Non pensate che i 15 giorni recuperati dalle
vacanze Estive potrebbero essere ridistribuiti creando più ponti e festività
funzionali alla destagionalizzazione di corto raggio.
Al sud si potrebbe festeggiare lo sbarco dei Mille
(11 maggio), al nord le 5 giornate di Milano (18 – 22 marzo) e al centro
l’incontro di Teano (26 ottobre) … (anche questi sono chiaramente solo degli
esempi senza base analitica) e questi nuovi ponti potrebbero coincidere o
essere a ridosso delle periodi di vacanza degli stranieri.

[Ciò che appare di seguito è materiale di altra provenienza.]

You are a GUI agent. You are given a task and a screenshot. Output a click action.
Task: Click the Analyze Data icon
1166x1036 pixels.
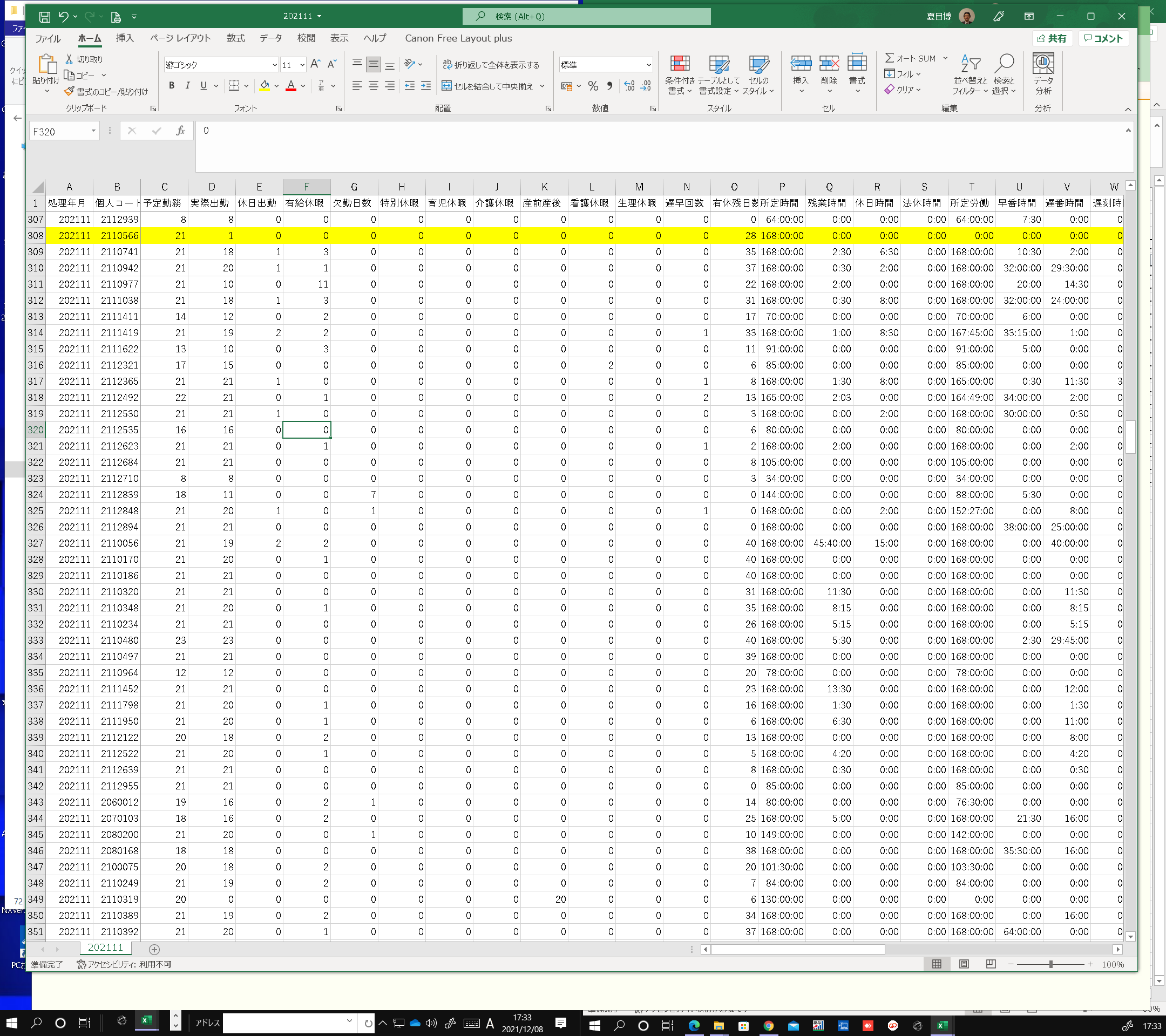(x=1043, y=64)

Insomma questi sono esempi semplicistici e al limite della provocazione (in quanto pensati in questa mezz’ora). Danno però l’idea
di cosa si potrebbe fare per allungare le stagionalità delle località
turistiche … il fatto per me prioritario é che in ogni caso rimango convinto che se tutto fosse gestito con una
logica e finalità strategica si potrebbe migliorare qualitativamente e quantitativamente l’intera offerta
turistica italiana, migliorando i risultati di questo settore che già di per sé rappresenta il 10% del PIL ..... e il cui indotto è incalcolabile e probabilmente solo parzialmente sfruttato sia in termini di shopping locale che di export.